▶ Exercise goal:
Using the records below, repeat exactly the lines from the one holding "The width and height of the screenshot is (485, 174)." through the one holding "Task: Collapse the Nos Activités group", both ends included, and no others.

++++++

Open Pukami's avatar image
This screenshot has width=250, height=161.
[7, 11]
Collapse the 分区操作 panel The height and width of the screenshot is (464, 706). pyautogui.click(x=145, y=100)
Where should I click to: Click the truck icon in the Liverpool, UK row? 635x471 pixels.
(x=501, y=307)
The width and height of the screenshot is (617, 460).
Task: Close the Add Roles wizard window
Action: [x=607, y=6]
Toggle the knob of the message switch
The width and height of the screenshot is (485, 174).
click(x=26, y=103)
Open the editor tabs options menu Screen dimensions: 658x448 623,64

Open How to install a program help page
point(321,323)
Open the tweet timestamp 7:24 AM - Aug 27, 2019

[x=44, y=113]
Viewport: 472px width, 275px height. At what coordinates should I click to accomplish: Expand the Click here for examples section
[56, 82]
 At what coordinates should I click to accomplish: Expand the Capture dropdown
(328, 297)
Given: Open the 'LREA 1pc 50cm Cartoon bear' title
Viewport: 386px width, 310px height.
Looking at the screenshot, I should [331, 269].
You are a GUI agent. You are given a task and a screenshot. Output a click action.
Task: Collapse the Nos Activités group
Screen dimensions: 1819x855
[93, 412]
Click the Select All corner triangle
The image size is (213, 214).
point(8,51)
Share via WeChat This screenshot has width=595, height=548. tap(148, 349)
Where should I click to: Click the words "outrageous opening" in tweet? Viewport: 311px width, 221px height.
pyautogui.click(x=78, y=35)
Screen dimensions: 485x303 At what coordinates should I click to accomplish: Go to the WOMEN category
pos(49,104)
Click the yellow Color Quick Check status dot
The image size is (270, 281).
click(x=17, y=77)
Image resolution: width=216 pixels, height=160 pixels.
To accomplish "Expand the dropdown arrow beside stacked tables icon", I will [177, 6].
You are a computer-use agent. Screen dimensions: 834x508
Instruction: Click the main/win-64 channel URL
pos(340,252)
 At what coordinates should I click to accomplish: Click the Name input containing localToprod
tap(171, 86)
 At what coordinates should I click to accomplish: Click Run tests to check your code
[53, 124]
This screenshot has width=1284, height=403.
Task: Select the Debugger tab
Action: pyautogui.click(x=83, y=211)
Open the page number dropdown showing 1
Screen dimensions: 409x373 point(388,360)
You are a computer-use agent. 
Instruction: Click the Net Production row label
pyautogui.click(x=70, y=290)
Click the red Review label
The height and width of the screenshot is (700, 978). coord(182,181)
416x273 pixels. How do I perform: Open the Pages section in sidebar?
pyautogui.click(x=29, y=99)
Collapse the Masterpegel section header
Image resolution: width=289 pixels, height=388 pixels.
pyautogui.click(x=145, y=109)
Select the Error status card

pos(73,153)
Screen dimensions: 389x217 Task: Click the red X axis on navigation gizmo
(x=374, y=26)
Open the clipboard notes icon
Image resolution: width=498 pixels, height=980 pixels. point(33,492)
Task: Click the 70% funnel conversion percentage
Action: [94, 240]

++++++

▶ Answer area:
The width and height of the screenshot is (485, 174).
click(x=26, y=103)
Open the editor tabs options menu Screen dimensions: 658x448 623,64

Open How to install a program help page
point(321,323)
Open the tweet timestamp 7:24 AM - Aug 27, 2019

[x=44, y=113]
Viewport: 472px width, 275px height. At what coordinates should I click to accomplish: Expand the Click here for examples section
[56, 82]
 At what coordinates should I click to accomplish: Expand the Capture dropdown
(328, 297)
Given: Open the 'LREA 1pc 50cm Cartoon bear' title
Viewport: 386px width, 310px height.
Looking at the screenshot, I should [331, 269].
You are a GUI agent. You are given a task and a screenshot. Output a click action.
Task: Collapse the Nos Activités group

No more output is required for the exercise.